Unsurprisingly, the same principle applies to cyber security, privacy protection and all-around system quality. The time to get these things right is when a system is initially designed because security, privacy and quality can then be built right into the system’s architecture. Trying to retrofit them later on is not impossible, but it is guaranteed to be more difficult and open up more opportunities for error.
Legacies Happen, but the Future of Cyber Security Begins Today
Truthfully, in the real world, we do not always get to start with a clean slate. In the same way companies must use existing buildings, they must often use existing legacy systems — and they often pay a heavy price for it. As Amanda Vicinanzo reports at Homeland Security Today, both private and public organizations continue to be stung by security breaches. All too often, they learn the hard way that they need security guidelines for implementing updates or even a security reporting plan.

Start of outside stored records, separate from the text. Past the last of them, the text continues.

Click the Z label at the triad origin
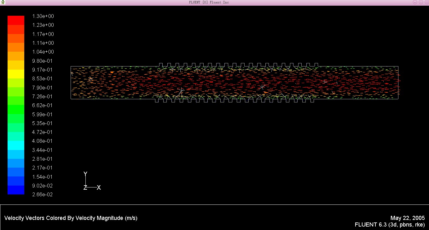 point(85,187)
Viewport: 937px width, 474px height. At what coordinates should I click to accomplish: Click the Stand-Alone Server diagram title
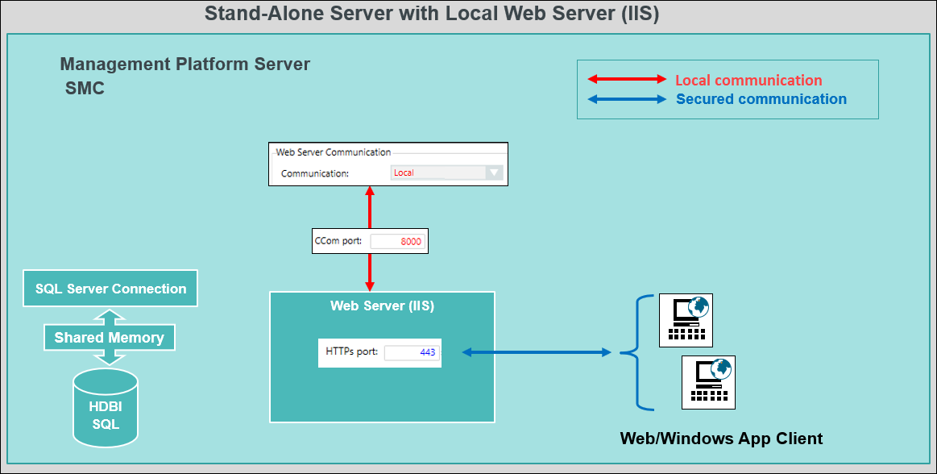(x=431, y=14)
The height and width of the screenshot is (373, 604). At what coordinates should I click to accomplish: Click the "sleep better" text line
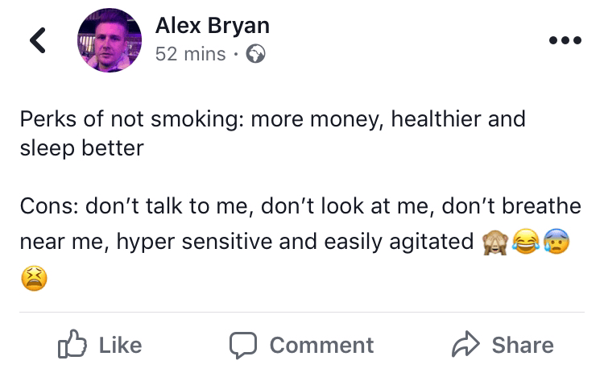(81, 148)
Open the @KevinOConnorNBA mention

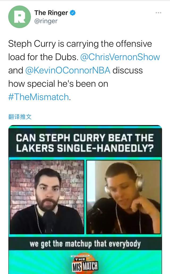(68, 70)
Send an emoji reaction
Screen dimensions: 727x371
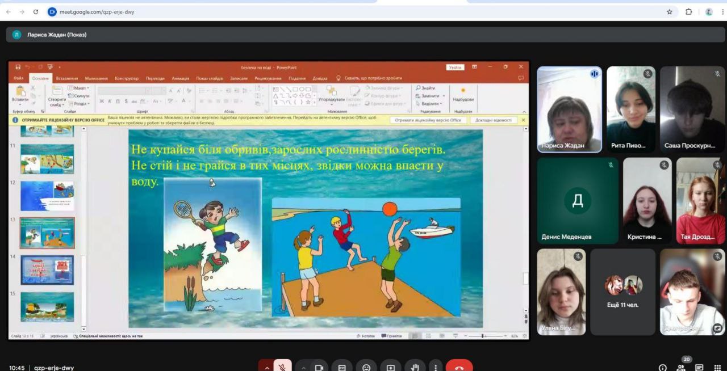click(x=366, y=367)
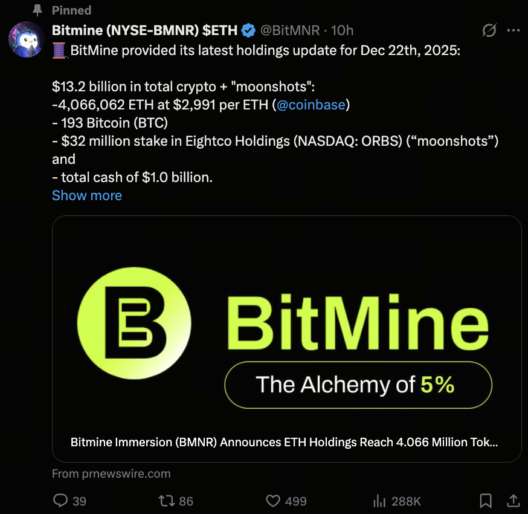528x514 pixels.
Task: Follow the @coinbase mention link
Action: tap(311, 105)
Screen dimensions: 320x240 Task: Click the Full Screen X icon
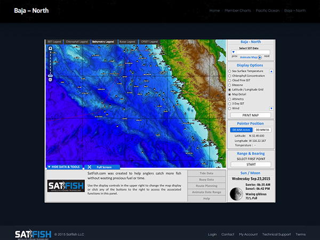pyautogui.click(x=89, y=167)
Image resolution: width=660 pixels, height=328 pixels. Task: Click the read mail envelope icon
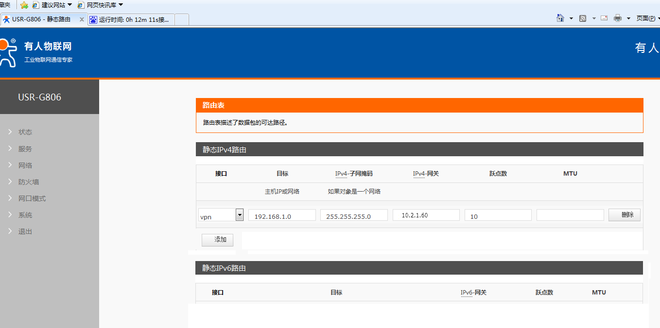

Legacy systems cannot be done over from scratch, but they can be updated and upgraded. Each of these changes can serve as a starting point for security, privacy and quality. This is one of the crucial points made by Erik van Ommeren, Martin Borrett and Marinus Kuivenhoven in their new e-book, “Staying Ahead in the Cyber Security Game.”
As the authors note, “Whenever you plan a new release for this older system, you have to apply a new security pattern.”
‘It’s Not a Feature, It’s a Bug’
According to the e-book, security by design begins with the recognition that “there are circumstances when bad things happen to seemingly good software.” Or, as Tim Holman recently wrote at Computer Weekly, businesses should “start with the assumption that a cyber attack will be successful.” The only way to prevent failure is to plan for it.
The authors of “Staying Ahead” call this designing for anti-patterns, or negative use cases. Suppose, for example, that authenticated users could check their past five transactions in a mobile banking app. To build in security, it is critical for designers to also consider unwanted outcomes, such as nonauthenticated users being able to check recent transactions or authenticated users being able to check someone else’s recent transactions.
Implementing security by design is a process that operates along two parallel tracks. One is technical — making sure that the code actually does what it is supposed to do. But the other track, while equally critical, is “the project management or process path, where the decisions about resolution of these requirements are tracked to satisfactory resolution.”
Only management-level initiative and follow-through can ensure this happens. When it is done properly, it will also ensure that the technical path is correctly followed. The end result will not be perfect security nor privacy protection because in the real world, these things are unattainable. However, the result will be robust protection, which is integral to the system and will build the foundation for continued cyber security improvements.